For twenty three years B D Sharma would walk with Forum activists and share their joys and griefs; troubled and tribulations and rigours of repressions as well.
He came to Bihar to participate in Muzaffarpur’s meeting. He alignted at Patna and reached his former student’s house. The former student was the then Secretary to the Home Ministry, Bihar government. In the evening the government declared that permission was denied to the meeting. The meeting was planned by ‘Committee Against War on People’ in protest against the Operation Green Hunt. The media enquired the then CM Nitish Kumar why he disallowed people like B D Sharma to participate in the meeting and why the government was objecting to hold the meeting when the CM declared that there was no such Operation Green Hunt in Bihar.
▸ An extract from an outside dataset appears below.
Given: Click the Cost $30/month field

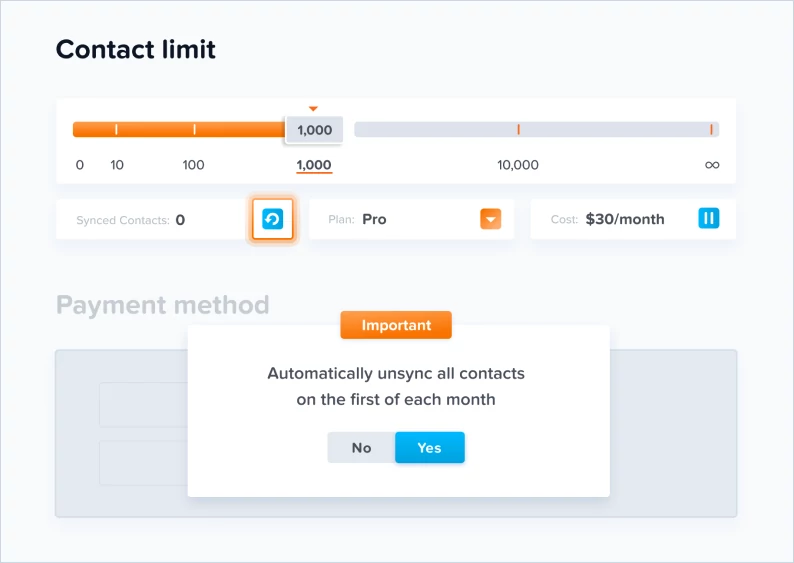Looking at the screenshot, I should click(x=633, y=219).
Immediately the government withdrew the orders prohibiting the meeting.
When he was invited to become part of the People’s Alternative Forum at Hyderabad, on the occasion of the completion of 10 years of formation of the Maoist Party, B D Sharma consented to be the member of the Forum and expressed his readiness to come as a speaker to that meeting. By then, his health deteriorated considerably. He was shifted to Gwalior. Now everyone knows that permission was denied to that meeting by large scale arrests and repression. When there was a raid by the intelligence personnel from Maharashtra and the centre on Saibaba’s residence in Delhi, he stayed at his place and strongly protested the police action. Despite soaring temperatures of May and his feeble health condition, he was stubborn to go to Nagpur to meet Saibaba in the prison. He lived in the people’s movements and he loved the activists. Such a quinessential human being, B D Shama was. He longed for the aspirations of People’s sovereign powers. Can anyone believe that he is no more? He is truly immortal inspiring people to carry forward the unfulfilled tasks.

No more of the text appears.